Stored data entries:
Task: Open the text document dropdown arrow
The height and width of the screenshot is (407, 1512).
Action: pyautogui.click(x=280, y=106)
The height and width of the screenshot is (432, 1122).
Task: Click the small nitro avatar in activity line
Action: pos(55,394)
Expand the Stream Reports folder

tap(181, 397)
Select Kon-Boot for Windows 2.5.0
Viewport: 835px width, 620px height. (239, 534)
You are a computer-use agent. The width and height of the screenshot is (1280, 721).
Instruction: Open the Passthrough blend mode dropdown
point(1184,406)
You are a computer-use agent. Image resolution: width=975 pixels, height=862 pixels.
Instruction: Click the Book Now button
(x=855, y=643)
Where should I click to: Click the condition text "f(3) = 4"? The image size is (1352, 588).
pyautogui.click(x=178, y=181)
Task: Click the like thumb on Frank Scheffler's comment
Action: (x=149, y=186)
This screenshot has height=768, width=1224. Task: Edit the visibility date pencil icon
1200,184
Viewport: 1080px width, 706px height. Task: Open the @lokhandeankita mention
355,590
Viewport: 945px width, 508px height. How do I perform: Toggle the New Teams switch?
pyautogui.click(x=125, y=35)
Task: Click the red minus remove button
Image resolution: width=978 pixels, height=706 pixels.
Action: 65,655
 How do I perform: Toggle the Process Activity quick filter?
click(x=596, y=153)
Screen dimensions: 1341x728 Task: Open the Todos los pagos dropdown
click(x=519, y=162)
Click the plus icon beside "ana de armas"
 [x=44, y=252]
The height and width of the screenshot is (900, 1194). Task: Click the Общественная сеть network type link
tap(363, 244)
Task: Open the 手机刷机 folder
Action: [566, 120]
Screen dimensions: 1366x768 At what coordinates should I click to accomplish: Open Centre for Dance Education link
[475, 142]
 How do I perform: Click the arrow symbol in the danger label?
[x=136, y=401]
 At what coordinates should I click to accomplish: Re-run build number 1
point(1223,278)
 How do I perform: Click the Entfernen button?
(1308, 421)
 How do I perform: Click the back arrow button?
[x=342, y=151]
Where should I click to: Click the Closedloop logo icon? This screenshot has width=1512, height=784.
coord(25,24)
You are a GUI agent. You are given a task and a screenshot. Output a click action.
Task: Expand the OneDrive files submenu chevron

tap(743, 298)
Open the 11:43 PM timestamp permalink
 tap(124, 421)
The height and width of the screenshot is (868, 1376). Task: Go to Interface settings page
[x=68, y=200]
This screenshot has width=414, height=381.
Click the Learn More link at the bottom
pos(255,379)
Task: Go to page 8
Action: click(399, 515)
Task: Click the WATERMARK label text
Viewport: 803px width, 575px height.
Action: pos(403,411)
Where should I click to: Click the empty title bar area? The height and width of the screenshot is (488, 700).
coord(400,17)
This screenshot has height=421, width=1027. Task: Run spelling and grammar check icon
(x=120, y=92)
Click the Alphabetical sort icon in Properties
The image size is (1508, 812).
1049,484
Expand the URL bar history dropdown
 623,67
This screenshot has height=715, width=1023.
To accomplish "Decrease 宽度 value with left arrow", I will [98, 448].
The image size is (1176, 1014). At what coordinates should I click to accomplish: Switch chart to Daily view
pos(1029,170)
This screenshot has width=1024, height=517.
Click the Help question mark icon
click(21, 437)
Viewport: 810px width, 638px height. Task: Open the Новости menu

What you are asked to do: Would you give the entries back word for word?

Expected output:
Task: Open the text document dropdown arrow
The height and width of the screenshot is (407, 1512).
Action: pyautogui.click(x=280, y=106)
The height and width of the screenshot is (432, 1122).
Task: Click the small nitro avatar in activity line
Action: pos(55,394)
Expand the Stream Reports folder

tap(181, 397)
Select Kon-Boot for Windows 2.5.0
Viewport: 835px width, 620px height. (239, 534)
You are a computer-use agent. The width and height of the screenshot is (1280, 721).
Instruction: Open the Passthrough blend mode dropdown
point(1184,406)
You are a computer-use agent. Image resolution: width=975 pixels, height=862 pixels.
Instruction: Click the Book Now button
(x=855, y=643)
Where should I click to: Click the condition text "f(3) = 4"? The image size is (1352, 588).
pyautogui.click(x=178, y=181)
Task: Click the like thumb on Frank Scheffler's comment
Action: (x=149, y=186)
This screenshot has height=768, width=1224. Task: Edit the visibility date pencil icon
1200,184
Viewport: 1080px width, 706px height. Task: Open the @lokhandeankita mention
355,590
Viewport: 945px width, 508px height. How do I perform: Toggle the New Teams switch?
pyautogui.click(x=125, y=35)
Task: Click the red minus remove button
Image resolution: width=978 pixels, height=706 pixels.
Action: 65,655
 How do I perform: Toggle the Process Activity quick filter?
click(x=596, y=153)
Screen dimensions: 1341x728 Task: Open the Todos los pagos dropdown
click(x=519, y=162)
Click the plus icon beside "ana de armas"
 [x=44, y=252]
The height and width of the screenshot is (900, 1194). Task: Click the Общественная сеть network type link
tap(363, 244)
Task: Open the 手机刷机 folder
Action: [566, 120]
Screen dimensions: 1366x768 At what coordinates should I click to accomplish: Open Centre for Dance Education link
[475, 142]
 How do I perform: Click the arrow symbol in the danger label?
[x=136, y=401]
 At what coordinates should I click to accomplish: Re-run build number 1
point(1223,278)
 How do I perform: Click the Entfernen button?
(1308, 421)
 How do I perform: Click the back arrow button?
[x=342, y=151]
Where should I click to: Click the Closedloop logo icon? This screenshot has width=1512, height=784.
coord(25,24)
You are a GUI agent. You are given a task and a screenshot. Output a click action.
Task: Expand the OneDrive files submenu chevron

tap(743, 298)
Open the 11:43 PM timestamp permalink
 tap(124, 421)
The height and width of the screenshot is (868, 1376). Task: Go to Interface settings page
[x=68, y=200]
This screenshot has width=414, height=381.
Click the Learn More link at the bottom
pos(255,379)
Task: Go to page 8
Action: click(399, 515)
Task: Click the WATERMARK label text
Viewport: 803px width, 575px height.
Action: pos(403,411)
Where should I click to: Click the empty title bar area? The height and width of the screenshot is (488, 700).
coord(400,17)
This screenshot has height=421, width=1027. Task: Run spelling and grammar check icon
(x=120, y=92)
Click the Alphabetical sort icon in Properties
The image size is (1508, 812).
1049,484
Expand the URL bar history dropdown
 623,67
This screenshot has height=715, width=1023.
To accomplish "Decrease 宽度 value with left arrow", I will [98, 448].
The image size is (1176, 1014). At what coordinates should I click to accomplish: Switch chart to Daily view
pos(1029,170)
This screenshot has width=1024, height=517.
Click the Help question mark icon
click(21, 437)
Viewport: 810px width, 638px height. Task: Open the Новости menu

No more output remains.